American politician (1938–2003)

George Grier Kirkpatrick Jr. (December 24, 1938 – February 5, 2003) was a Republican politician from Florida who served as a member of the Florida Senate from 1980 to 2000. He was initially elected as a Democrat, but switched to the Republican Party in 1998.

==Early life==
Kirkpatrick was born in Gainesville, Florida, in 1938, and graduated from Davidson College with his bachelor's degree in psychology in 1962. He served in the Military Police Corps in West Berlin from 1962 to 1964. Upon returning to Florida, he worked as a real estate investor and builder.

==Florida Senate==
In 1980, when Democratic State Senator Buddy MacKay ran for Congress, Kirkpatrick ran to succeed him in the 6th district.
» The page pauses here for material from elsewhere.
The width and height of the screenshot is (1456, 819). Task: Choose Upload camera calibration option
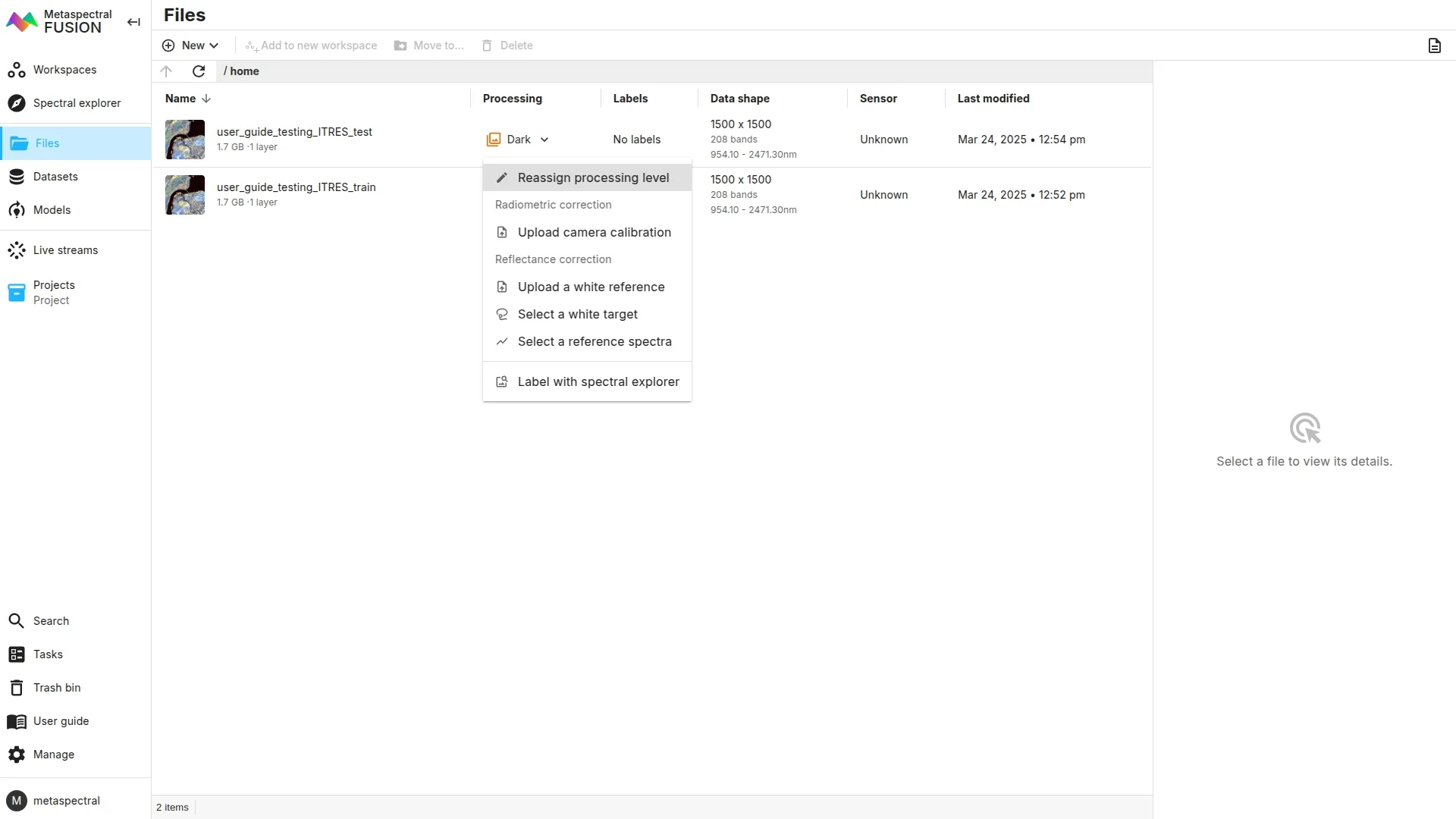tap(594, 232)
He faced former Alachua County Commissioner Perry McGriff and preacher Gene Keith in the Democratic primary. McGriff placed first in the primary election, winning 40 percent of the vote to Kirkpatrick's 34 percent, and the two advanced to a runoff election. Kirkpatrick narrowly defeated McGriff, winning 53 percent of the vote to his 47 percent, and advanced to the runoff election, where he faced Republican nominee John Newsom, a citrus farmer. Kirkpatrick defeated Newsom in a landslide, winning 68–32 percent.
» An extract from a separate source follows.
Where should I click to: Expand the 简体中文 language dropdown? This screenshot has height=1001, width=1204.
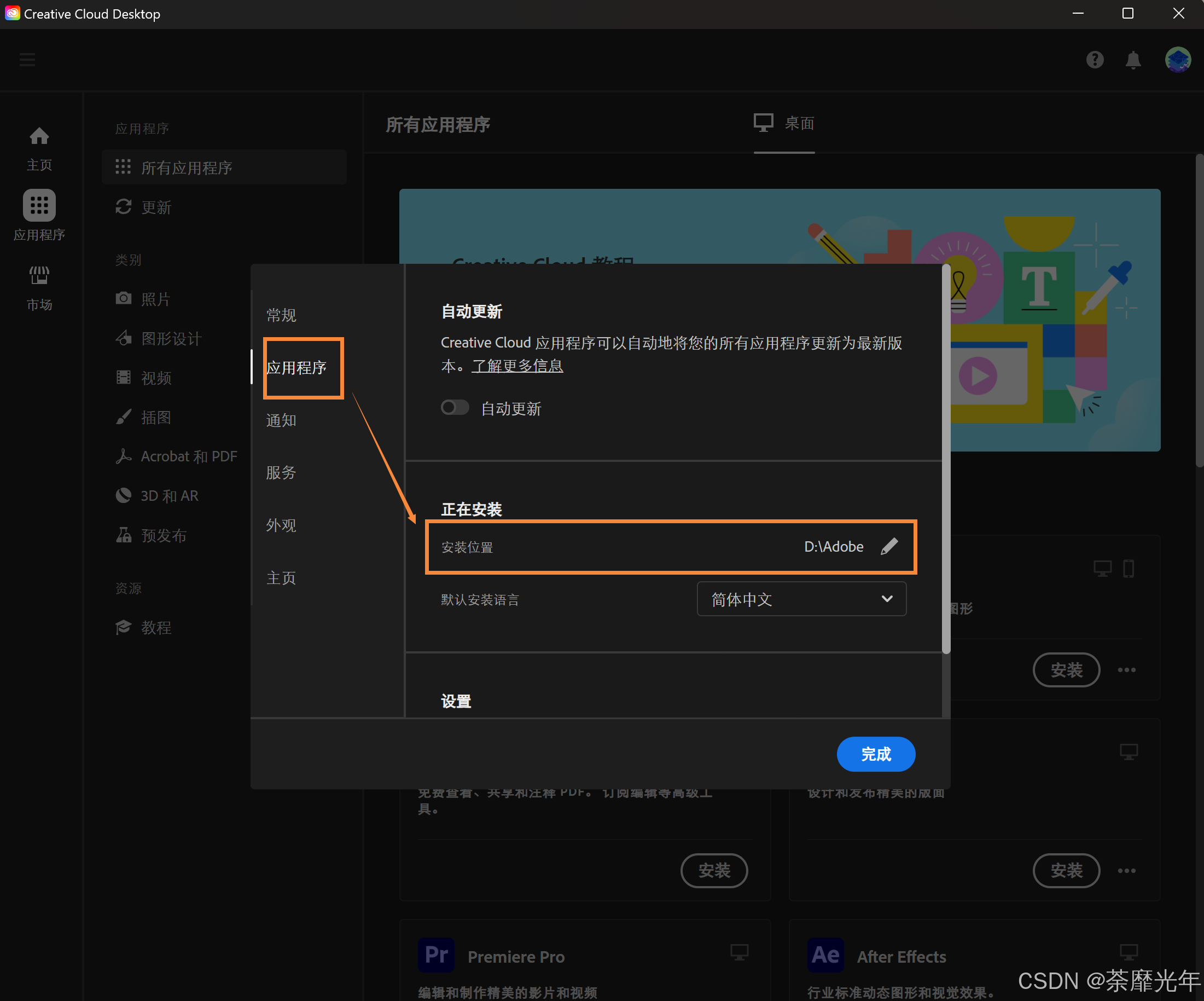(x=801, y=599)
Kirkpatrick ran for re-election in 1982, and was challenged by Margaret Eppes, an educational film producer, who attacked him for his opposition to the Equal Rights Amendment and for making a joke about "laying back and enjoying it" during a speech. Kirkpatrick ultimately won renomination, defeating Eppes with 59 percent of the vote, and faced no opponent in the general election.

In 1986, Kirkpatrick was challenged in the primary by Jo Ann Doke Smith, the former head of the Florida Cattlemen's Association. Smith criticized Kirkpatrick for his alliance with South Florida legislators, and won the endorsement of the National Rifle Association. Kirkpatrick defeated Smith, winning 55 percent of the vote to her 45 percent, and was re-elected unopposed in the general election.

Kirkpatrick ran for re-election to a third term in 1990, and faced Republican Ben Campen, a businessman, in the general election. He defeated Campen in a landslide, winning re-election with 66 percent of the vote.

Following redistricting, Kirkpatrick ran for re-election in the 5th district, which included most of the territory he previously represented. He was only opposed by Richard "Whitey" Markle, a laboratory technician who mounted a write-in campaign. Kirkpatrick easily won re-election, winning 96 percent of the vote. He was unopposed for re-election in 1996.

In 1998, Kirkpatrick switched to the Republican Party, increasing the party's majority in the Florida Senate to 25–15. He was term-limited in 2000 and was succeeded by Democrat Rod Smith.

==Death==
Kirkpatrick died on February 5, 2003.